Samsung Medical Center achieves EMRAM Stage 6 Thu, 25 Aug 2022 07:32:09 +0000

Samsung Medical Center is the latest hospital in Asia Pacific to achieve Level 6 accreditation for the HIMSS electronic medical records adoption model.

EMRAM assesses the adoption and maturity of a healthcare institution’s EMR capabilities.


During validation, HIMSS commended SMC for its health information system, noting its extensive use of computerized ordering and digital drug prescriptions. Clinicians have been enthusiastic about the EMR, with the hospital having a 100% user adoption rate for clinical documentation and CPOE use.

The hospital’s health information exchange capabilities were also impressive, with data being exchanged between multiple external and national databases “mostly in near real time”.

Additionally, the hospital was praised for its patient engagement initiatives, including its use of the Visual ARS system for scheduling appointments.
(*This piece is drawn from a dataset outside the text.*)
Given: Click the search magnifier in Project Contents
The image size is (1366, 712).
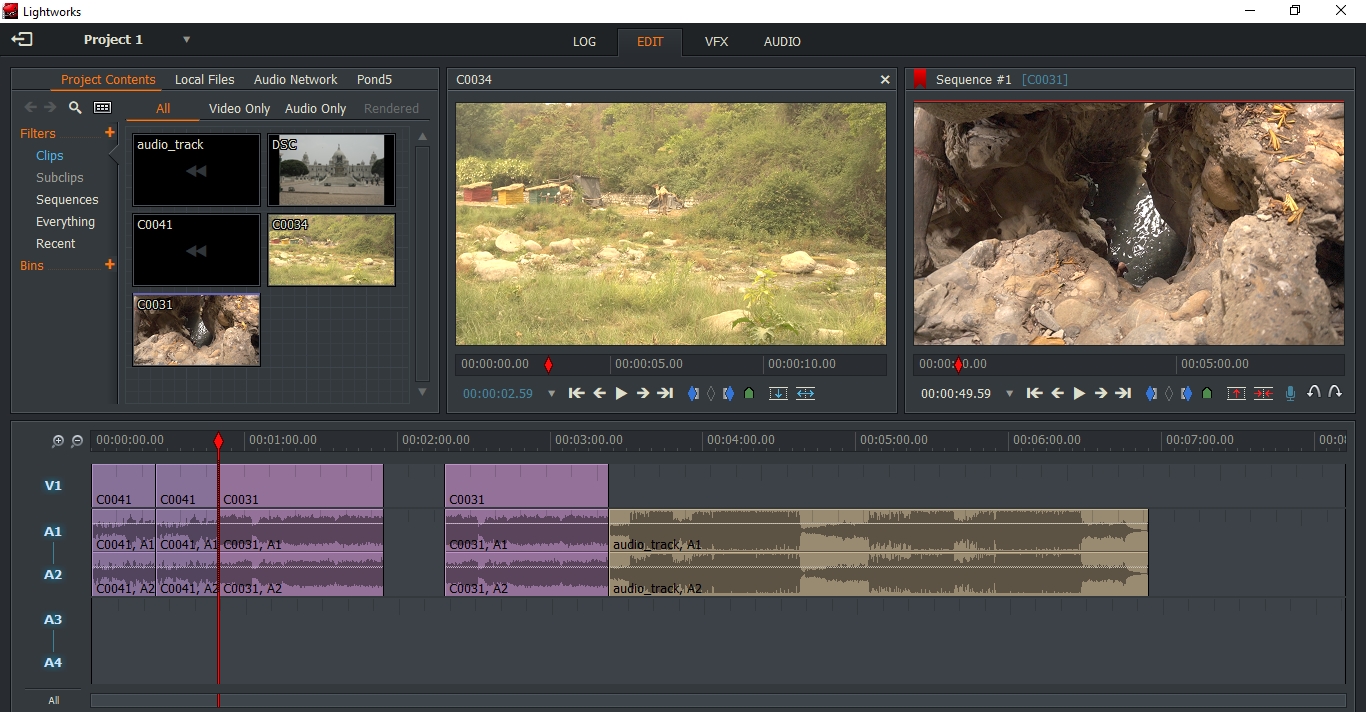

SMC has also developed patient engagement solutions for medical treatment, nursing, hospital administration, pharmacy and radiology.

“SMC is well on its way to achieving its goal of being a SMART medical center, innovating in technology, space utilization and patient experience, while striving to provide the highest quality care. high quality,” Andrew Pearce, HIMSS Vice President for Analytics and Global Advisory Lead, said.
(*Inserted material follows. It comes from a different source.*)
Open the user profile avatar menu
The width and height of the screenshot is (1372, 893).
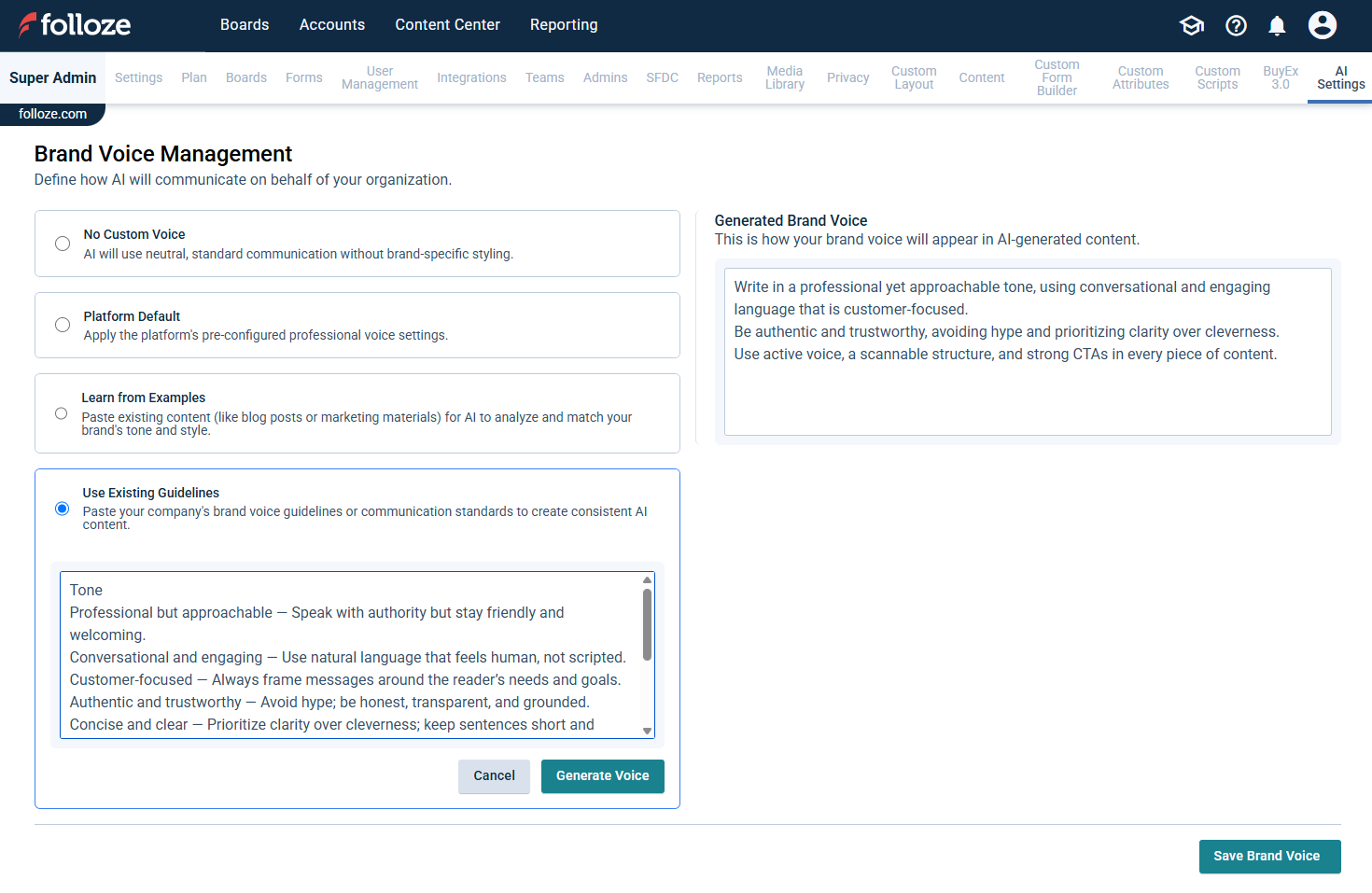tap(1322, 25)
Meanwhile, HIMSS advised the hospital to integrate its many patient engagement tools into a single platform to provide patients and their caregivers with a seamless experience for accessing health records, communicating with providers, managing their health and performing administrative tasks.
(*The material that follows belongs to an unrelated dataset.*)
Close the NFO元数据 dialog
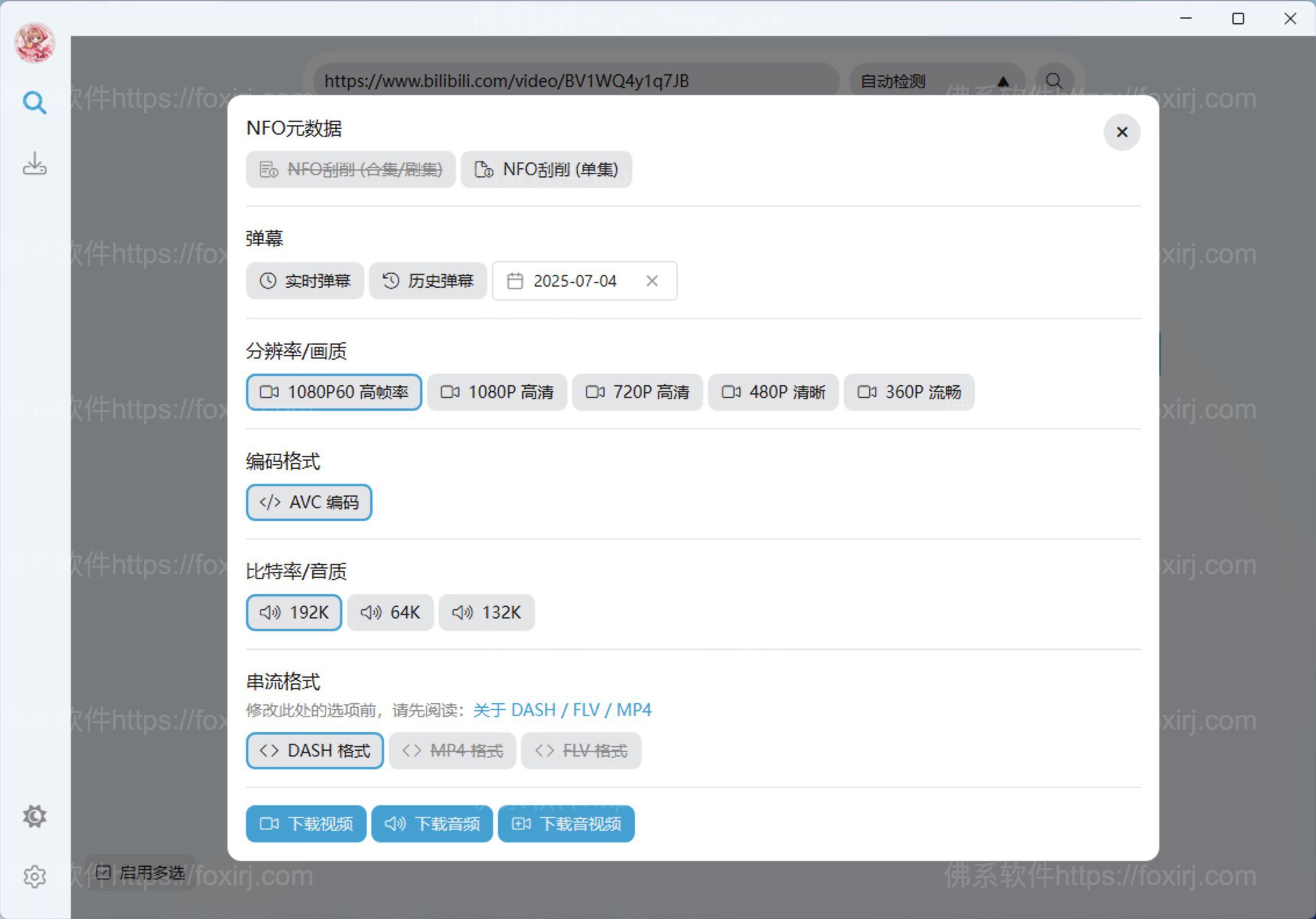This screenshot has width=1316, height=919. click(1122, 132)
In preparation for its Phase 7 validation, SMC is expected to prepare a case study presentation on its multiple technology solutions that are deployed to address operational and clinical issues.


SMC’s EMRAM Stage 6 validation comes four months after it became the first hospital in the world to achieve Phase 7 Accreditation for the HIMSS Infrastructure Adoption Model.

It also follows other Asian hospitals, Tung’s Taichung MetroHarbor Hospital in Taiwan and the Pondok Indah Hospital Group in Indonesia will receive EMRAM Stage 6 validation this year. Three Australian hospitals – Royal Women’s Hospital, Royal Melbourne Hospital and Peter MacCallum Cancer Center – have also received EMRAM Stage 6 in April.


“SMC has been continuously digitally transformed through optimization, efficiency and continuous integration efforts with a passion to deliver the highest healthcare service priorities in quality, safety, patient safety and work efficiency,” said Sang Seob Lee, IT operations manager at SMC.

He said that following this latest EMRAM accreditation, “SMC will continue to contribute to improving patient safety and medical efficiency, and accelerating the implementation of advanced smart hospitals through technology. ‘digital innovation’.